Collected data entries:
====================

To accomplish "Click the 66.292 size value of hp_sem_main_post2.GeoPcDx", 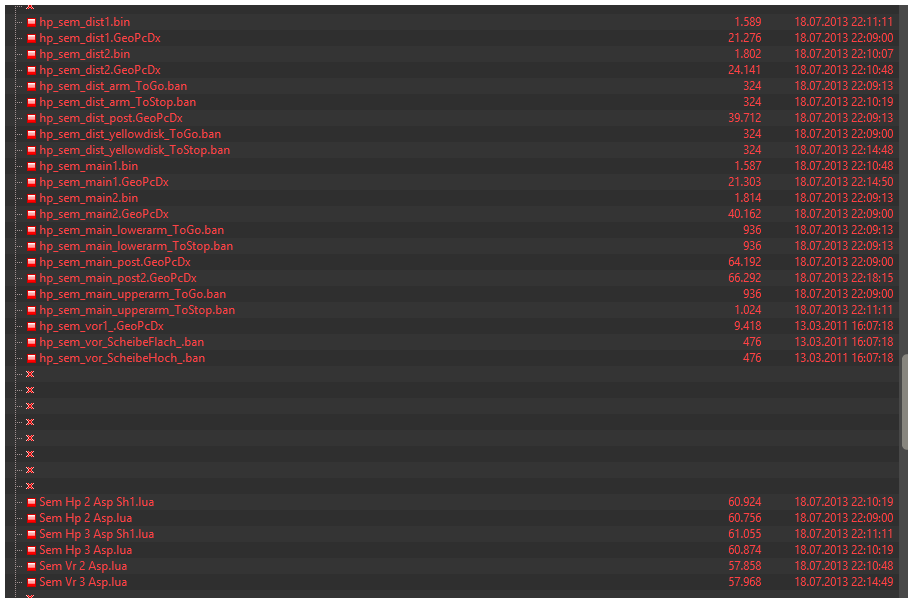I will [745, 278].
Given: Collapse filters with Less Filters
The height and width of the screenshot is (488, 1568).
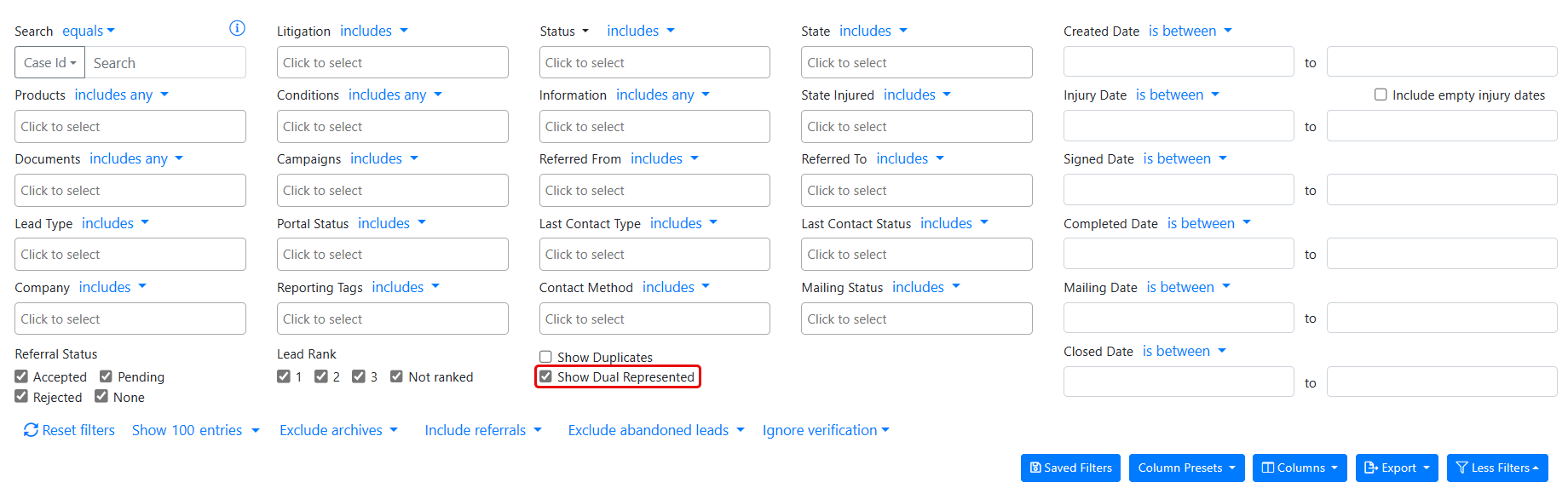Looking at the screenshot, I should (x=1496, y=468).
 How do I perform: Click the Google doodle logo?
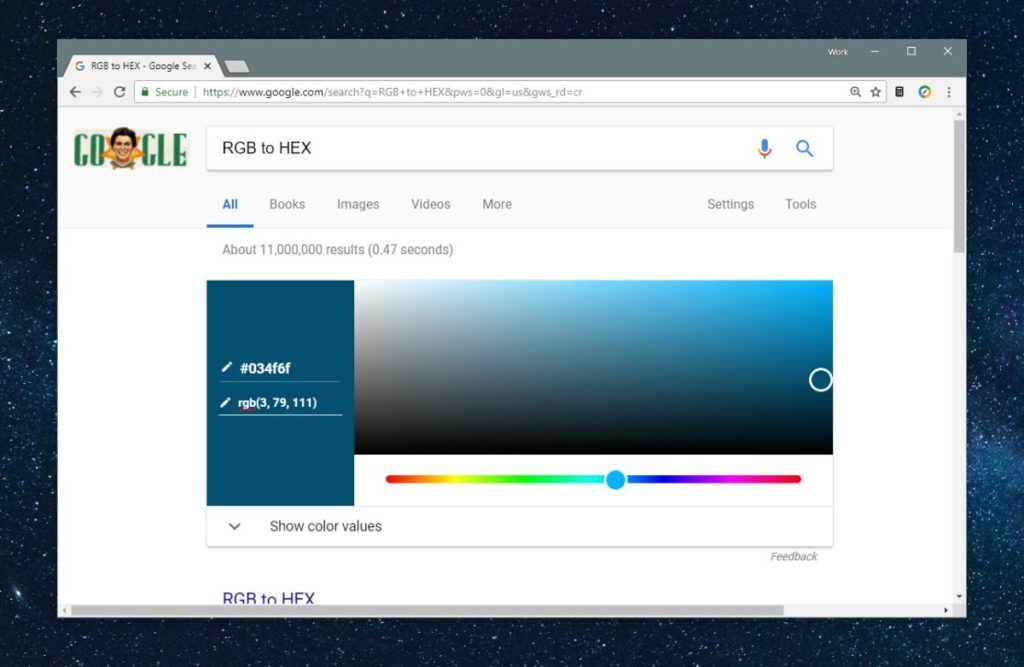(130, 149)
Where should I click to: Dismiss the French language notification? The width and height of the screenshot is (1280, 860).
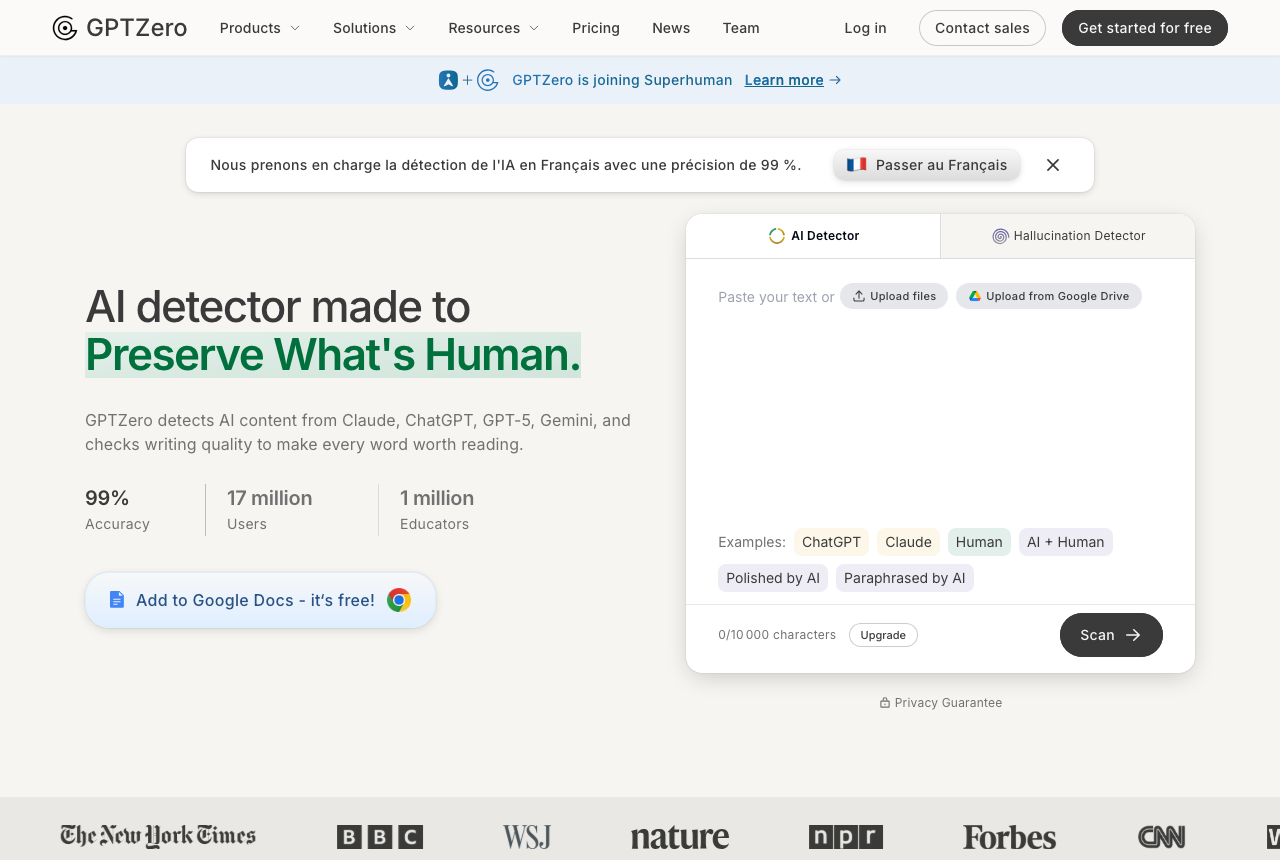[x=1053, y=165]
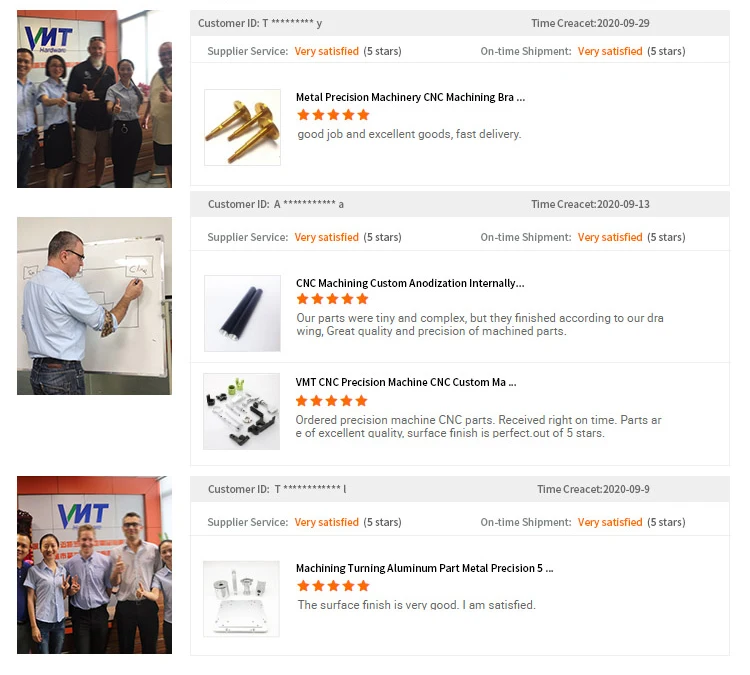Image resolution: width=750 pixels, height=675 pixels.
Task: Open the VMT team photo at the bottom
Action: coord(94,564)
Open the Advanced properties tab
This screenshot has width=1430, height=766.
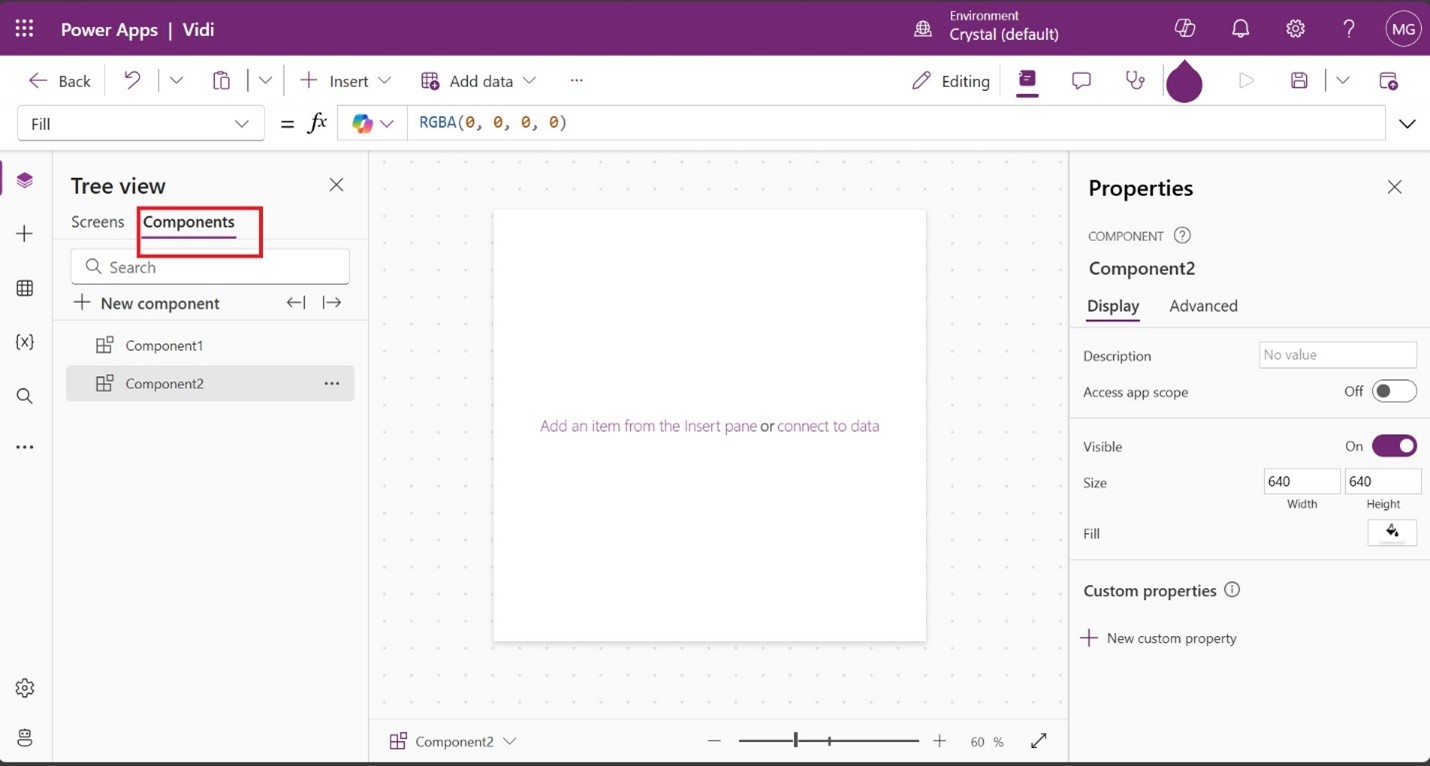pos(1203,306)
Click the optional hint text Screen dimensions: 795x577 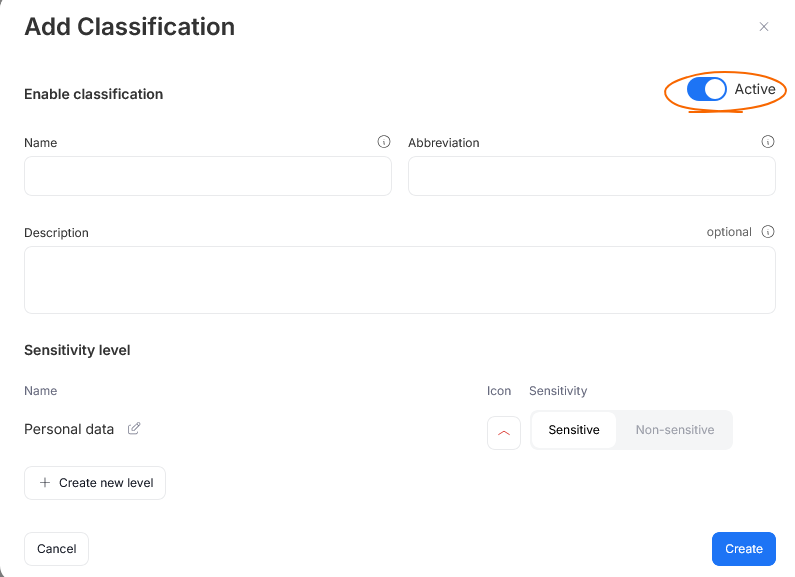point(729,232)
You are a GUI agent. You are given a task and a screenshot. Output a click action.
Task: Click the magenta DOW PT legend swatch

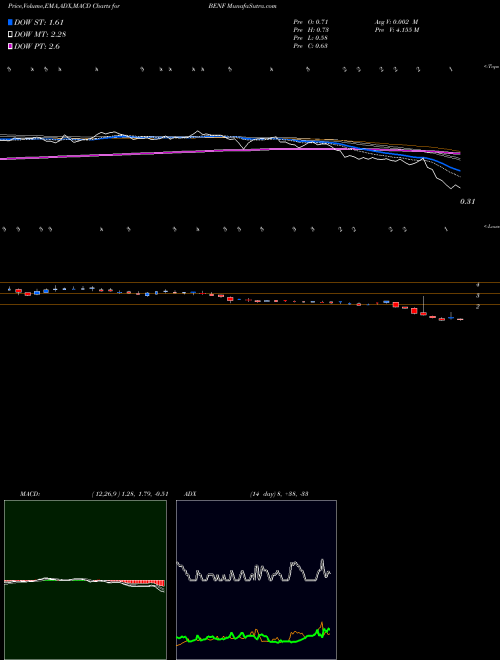pyautogui.click(x=10, y=46)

====================

● WHAT THE TASK ASKS: Please write out exactly the lines starting at the one that contains "You are a GUI" and ending with the final line of the entries, both ends included. Do not write out any pictures.

● TASK SOLUTION:
You are a GUI agent. You are given a task and a screenshot. Output a click action.
Task: Click the magenta DOW PT legend swatch

pyautogui.click(x=10, y=46)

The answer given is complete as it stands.